The biggest problem I have with the existing fish farm is the mess of tyres they've left on the shore just south of the pier. I certainly don't like the sound of the barge if it's anything like the NW Shuna one.
 
I certainly don't like the sound of the barge if it's anything like the NW Shuna one.

It's a bit horrible isn't it? There ought to be some sort of ascetics-related planning applied to fish farm structures. On our first full day in Norway this Summer sailing up the inner lead towards Bergen we came across a pretty little floating house which puzzled me until I realised it was part of a fish farm, the equivalent of the grey monstrosity at the North end of Shuna but with a modicum of taste and common sense applied.


- W
 
I've been horrified to read the pre-application report for the proposed relocation of an existing salmon farm in Seil Sound to a point further South, opposite the entrance to the Cuan, which those familiar with Argyll will know is one of the main routes used by yachts and working craft. I've posted up details on www.scottishboating.blogspot.com.
Fish farms are the sacred cows of the Highlands, providing miserable subsistence-level, brutal employment, looking after miserable, unnatural flabby so-called salmon, which escape to ruin the indigenous salmon stocks, pollute the waters underneath the cages and whose lice wreck the sea trout in the estuaries. Most of the profits go to Norway.
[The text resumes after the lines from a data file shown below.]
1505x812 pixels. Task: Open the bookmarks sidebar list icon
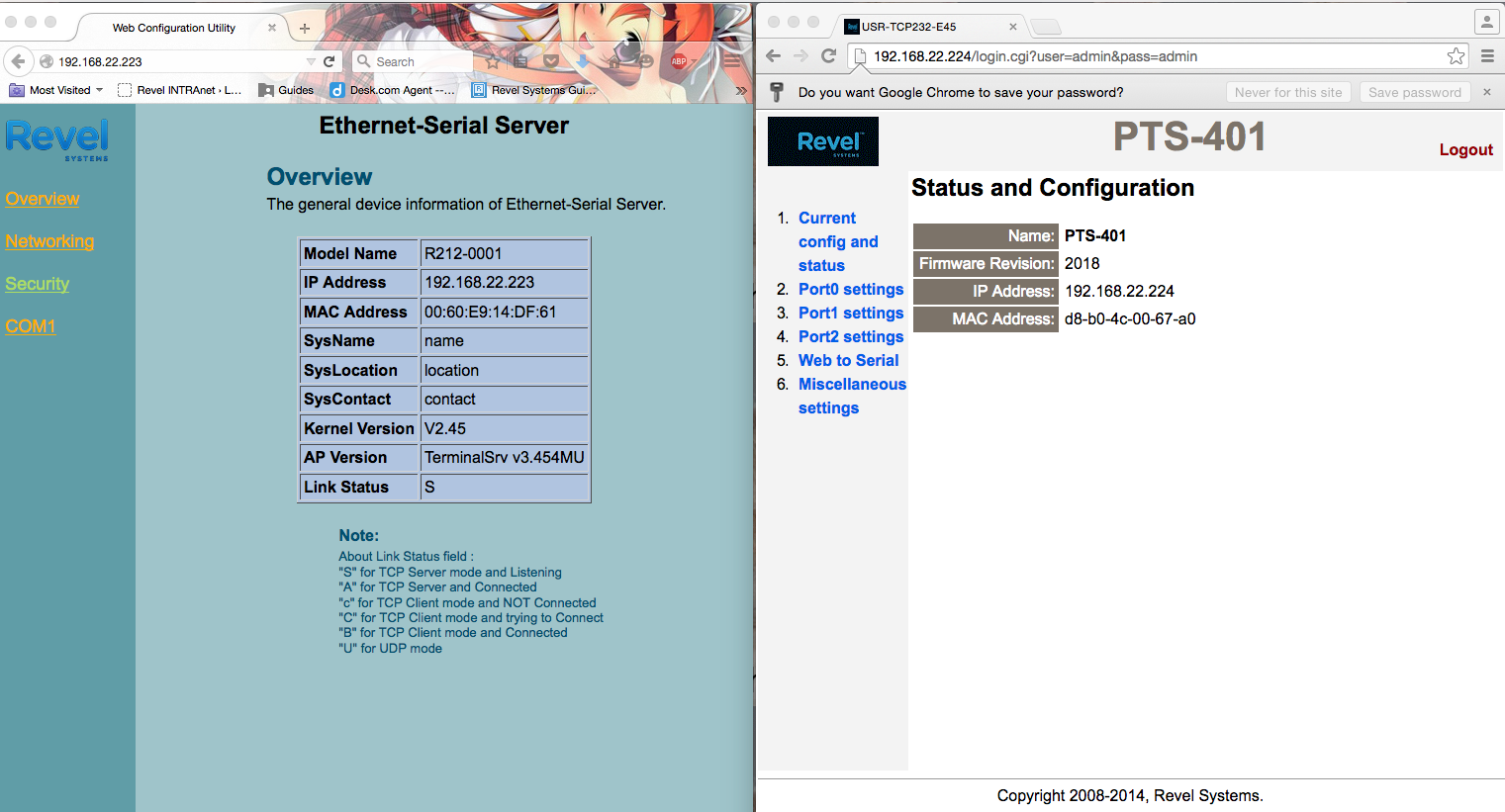click(x=520, y=61)
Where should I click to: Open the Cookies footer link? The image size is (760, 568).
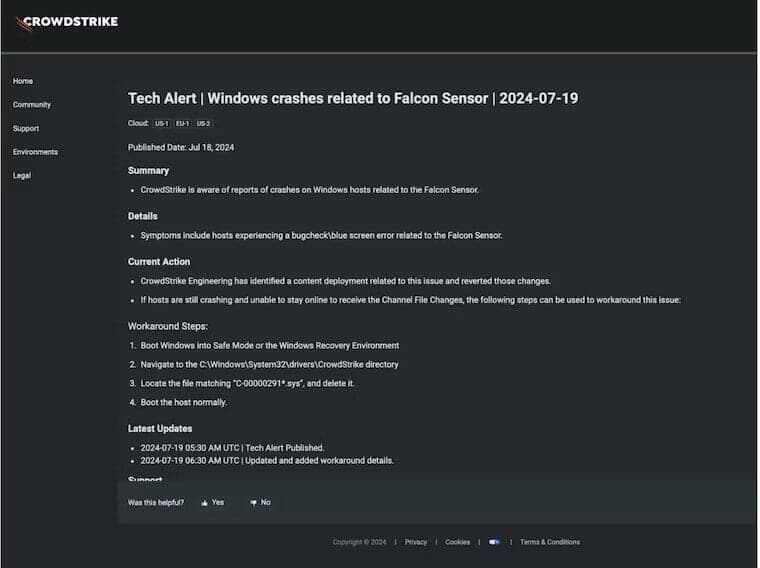click(x=457, y=542)
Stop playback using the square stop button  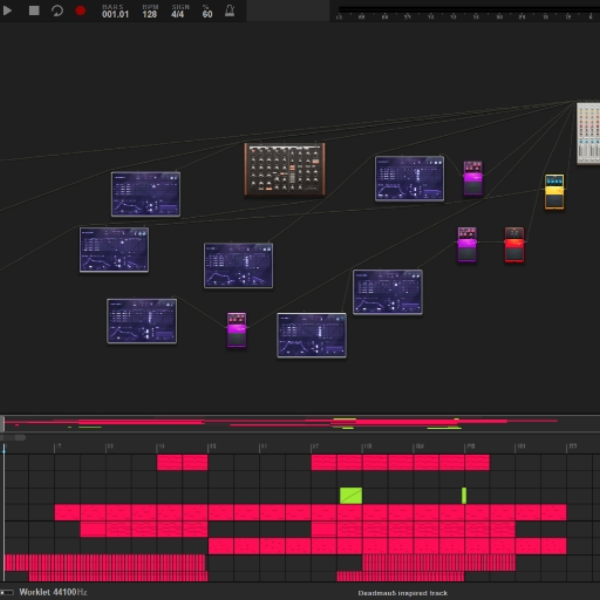pos(34,10)
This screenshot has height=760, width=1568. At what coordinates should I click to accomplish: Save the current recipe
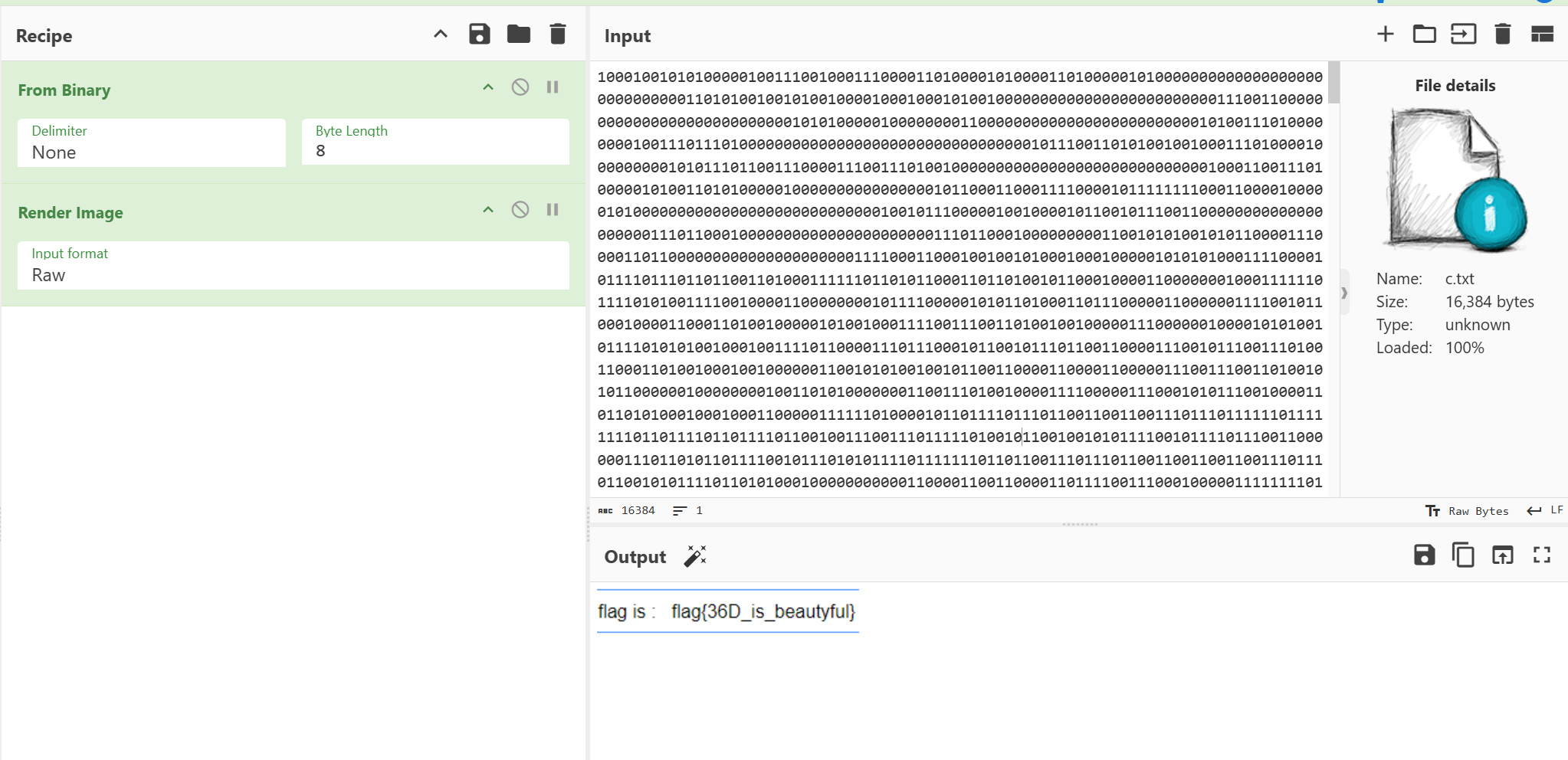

They are here to stay, because they provide employment of a sort in a deprived area and, along with whisky, are a rare jewel in Scotland's export crown. But at what a cost to wild stocks? And our notions of humanity?

Nobody needs salmon. It is a protein too far. Most of it goes for smoked salmon, hardly a basic commodity. Farming salmon is not helping to allevate our chronic over fishing problem. That is slowly being tackled by the EU in its own convoluted way and the likes of Hugh Fearnley Whittingstall's campaign to stop fish discards.

Salmon farming is far more cruel than battery chicken farming, caging a wild creature, depriving it of freedom and denying it the one thing it was born for: to migrate up the river of its birth. Would you believe the RSPCA accredit some farmed salmon as Freedom Food! In a cage? Fed by a machine? Sucked up in a giant vacuum cleaner and bashed on the head... Free? It's a perversion of our language. Royal Society for the Prevention of Cruelty to Animals indeed. Pah!

From a yachtsman's point of view salmon farms clog up prime anchoring sites, are smelly, distressing to animal lovers, seal scarers keep you awake all night, and I for one would not want to be tacking up Cuan Sound in a strong wind, when I needed every inch of clear water.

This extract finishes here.